Com a oferta de ocupações de qualidade, os salários estão em ascensão no interior de São Paulo. “Nos últimos cinco anos, os salários tiveram queda de 3,6% na cidade de São Paulo e aumento de 21,7% no interior”, afirma Luís Testa, diretor de pesquisa e estratégia do site de recrutamento Catho.
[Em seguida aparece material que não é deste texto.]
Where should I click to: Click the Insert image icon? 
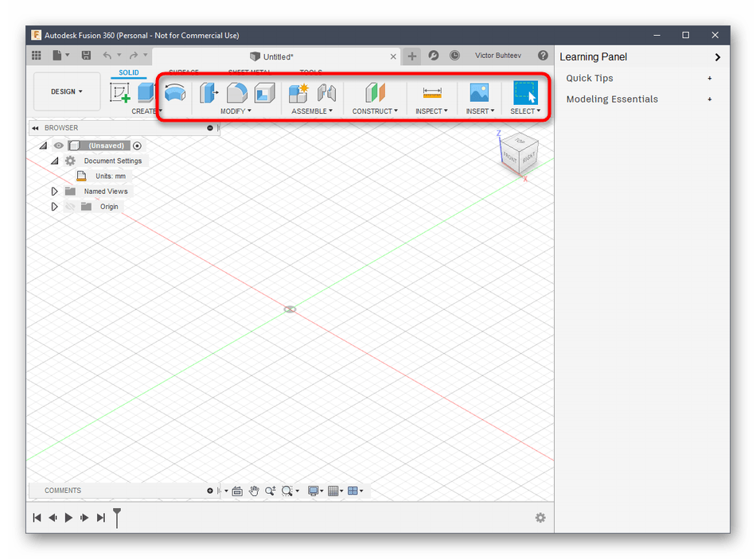click(x=479, y=93)
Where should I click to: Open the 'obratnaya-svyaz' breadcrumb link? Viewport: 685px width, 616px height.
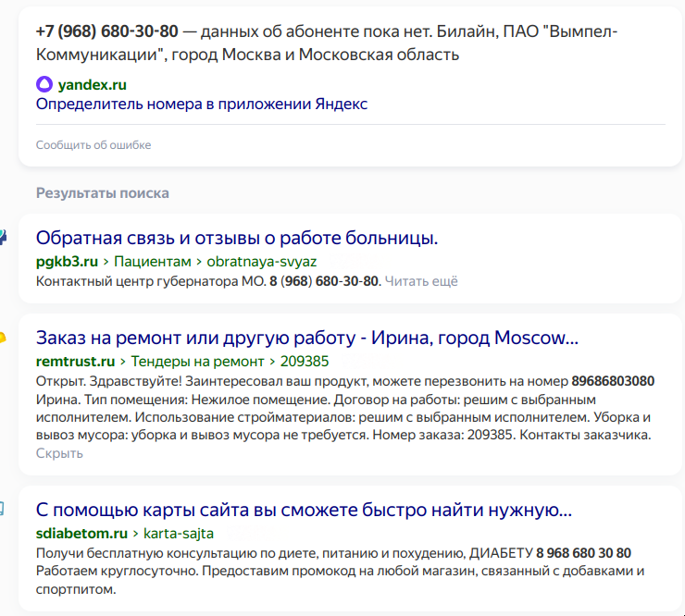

Significa que a diferença de ganho entre os profissionais que trabalham na capital e os que estão fora dela tem diminuído. A Catho registrou em seus sistemas mais de 94 000 anúncios de vagas nas 20 principais cidades da região. Trata-se do lado positivo de um quadro que não é bom para todos. As usinas de açúcar e álcool, que costumam puxar o crescimento do interior paulista, sofreram com a perda de competitividade diante da gasolina, do aumento dos custos de produção e da maior seca da história. Como resultado, a participação da indústria da cana no índice de emprego do estado, que representava 15,4% em 2013, considerando o acumulado de janeiro a setembro, caiu para 7,7% no mesmo período de 2014.
Os números negativos não se traduzem em crise do emprego. “A maior parte das oportunidades, tanto no interior como em todo o país, não está na indústria, e sim em serviços. Esse segmento reúne, inclusive, as unidades de pesquisa e desenvolvimento das indústrias”, afirma o economista Renato de Castro Garcia, professor do Instituto de Economia da Unicamp.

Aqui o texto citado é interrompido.